Lang, hart und bergisch

Wir umlaufen Lüttringhausen, einen weiteren Stadtbezirk von Remscheid mit rund 17.000 Einwohnern, zwar leider nur, bekommen aber auch hier schon mit, was uns den ganzen Weg begleiten sollte: Die herzliche Anteilnahme der Bevölkerung, bei einem Landschaftslauf durchaus bemerkenswert. Immer wieder stehen kleinere und größere Zuschauergruppen und feuern uns mit netten Zurufen und Transparenten an. Ohrenkrebs bekomme ich allerdings von kleinen weißen Megaphonen, die nervtötend automatisch ständig „Olé, olé olé olé, we are the champions, we are the champions“ dudeln. OK, sie haben selbstverständlich recht, echte Helden sind wir tatsächlich, aber auf die Dauer... Ihr habt es natürlich gut gemeint und das wird anerkannt!

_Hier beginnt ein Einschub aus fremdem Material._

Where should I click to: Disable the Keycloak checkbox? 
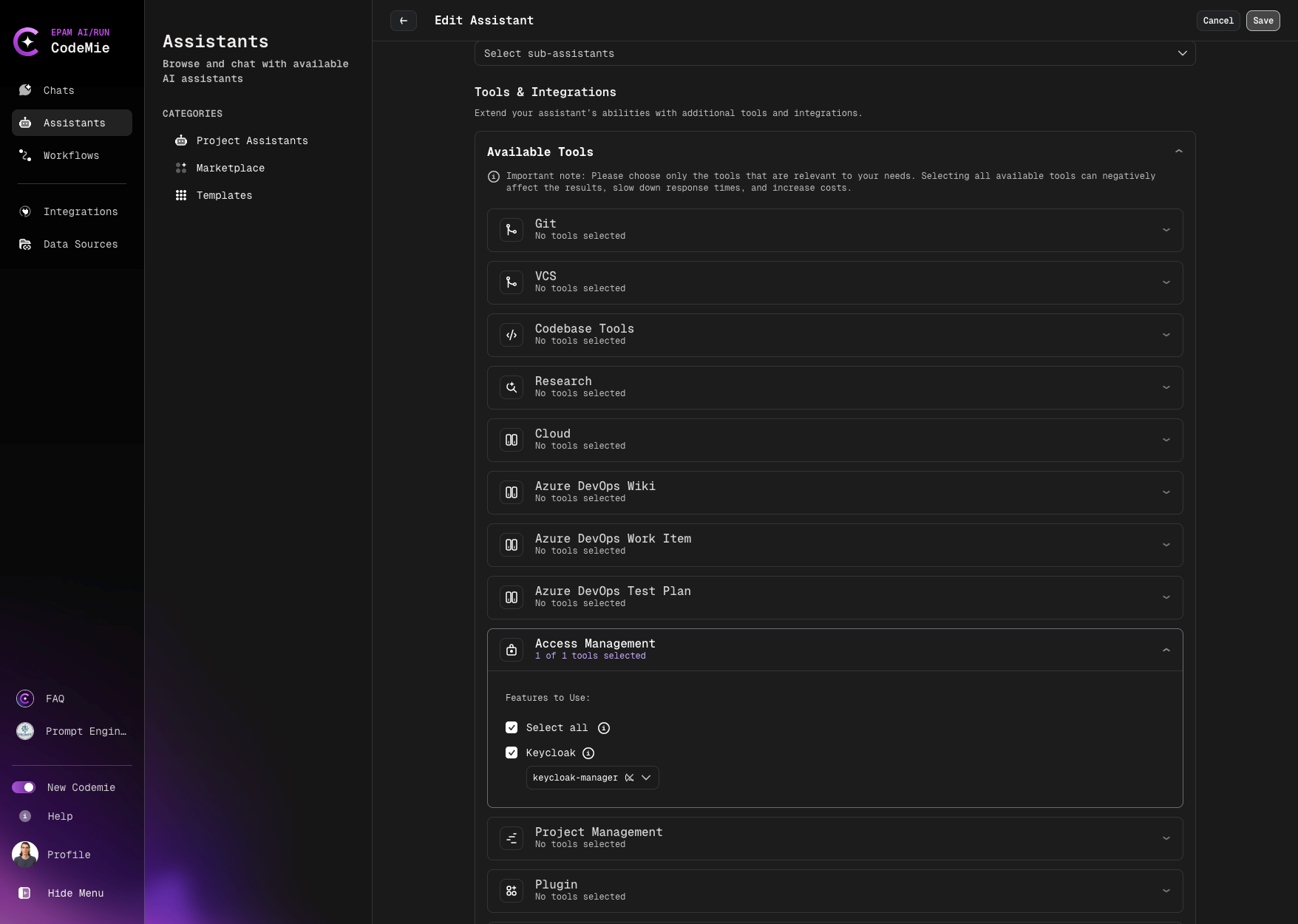point(512,753)
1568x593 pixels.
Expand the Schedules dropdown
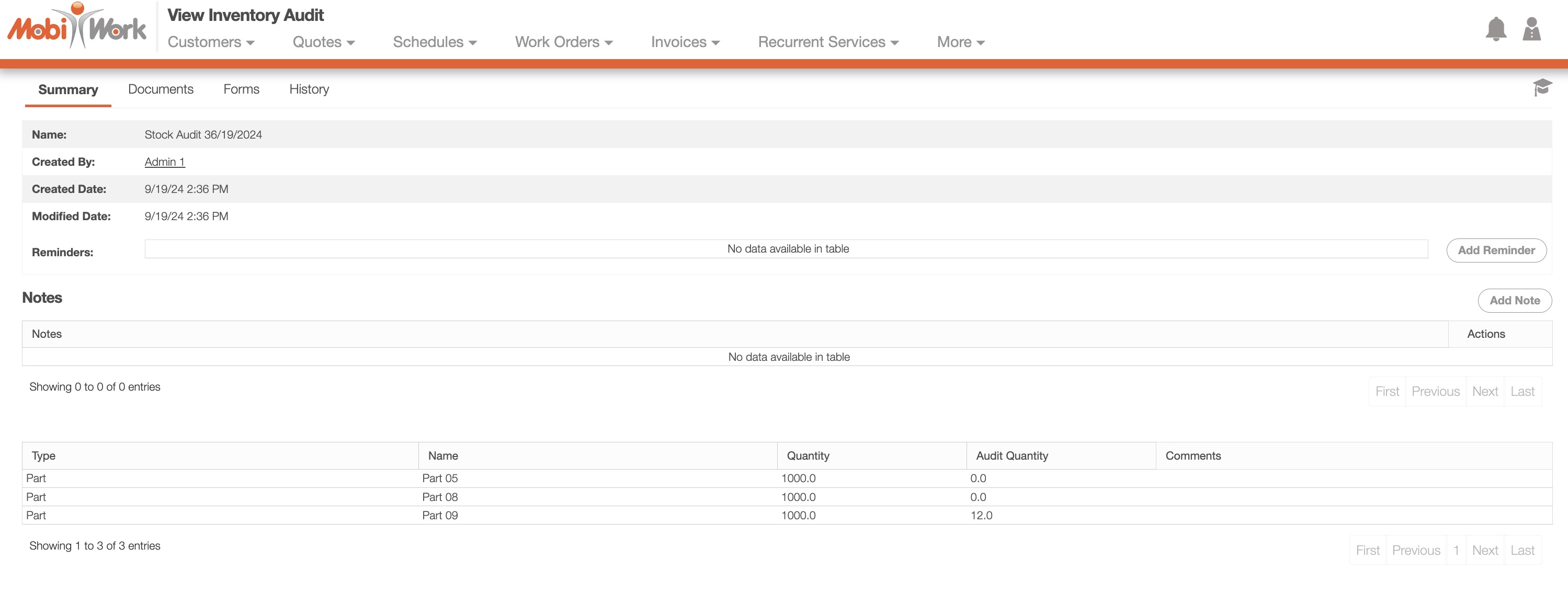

Das erste größere Waldstück wird kollektiv zum Pinkeln genutzt. Die Herren stehen einträchtig am Waldrand nebeneinander und die Mädels sprinten ins Gebüsch. Dem Herrn sei Dank für diesen wichtigen anatomischen Vorteil! Mittlerweile haben wir die ersten beiden Verpflegungsstellen passiert, die von Station zu Station reichhaltiger werden. Gut ist die deutliche Ausschilderung. Häufig gibt es auch warmen Tee, den ich sehr schätze. Kaltes und warmes Wasser, Tee, später Cola, Gatorade, Bananen und später noch Riegel, Kuchen und Frikadellen – klasse. Fast hätte ich das Kölsch vergessen, das uns Ultras am Ende aufgetischt wurde – herrlich!

Km 15 nehme ich nach 1:35 Std. Das sieht doch ganz gut aus hinsichtlich meiner Zielzeit. Zielzeit? Wollte der Herr nicht nur überleben? Ja, natürlich wollte er das, aber er wäre nicht er, wenn er nicht auch nach einer Zeit schielen würde. Eine Unterbietung von 7 Stunden, ohne mich zu sehr unter Druck zu setzen, das wär’s doch. Aufgrund des Profils habe ich mir für die drei Drittel 2:10, 2:20 und 2:30 als Marschroute gesetzt.  Die Ronsdorfer Straße wird bei km 15 überquert und weiter führt der Weg vorbei an kleinen Weilern wie Halbach, Grund oder Haussiepen, jeder nett anzuschauen und ein paar Leute stehen immer da. Saalbach wird bei km 19 passiert und einige schöne Seen erfreuen das Auge. 2:08 nach 20 km, nicht ganz im Zeitplan. Na ja, es ist ja noch weit. Hocherfreut nehme ich dann die Prosecco-Pause wahr, die nette Leute selbstlos im Wald anbieten.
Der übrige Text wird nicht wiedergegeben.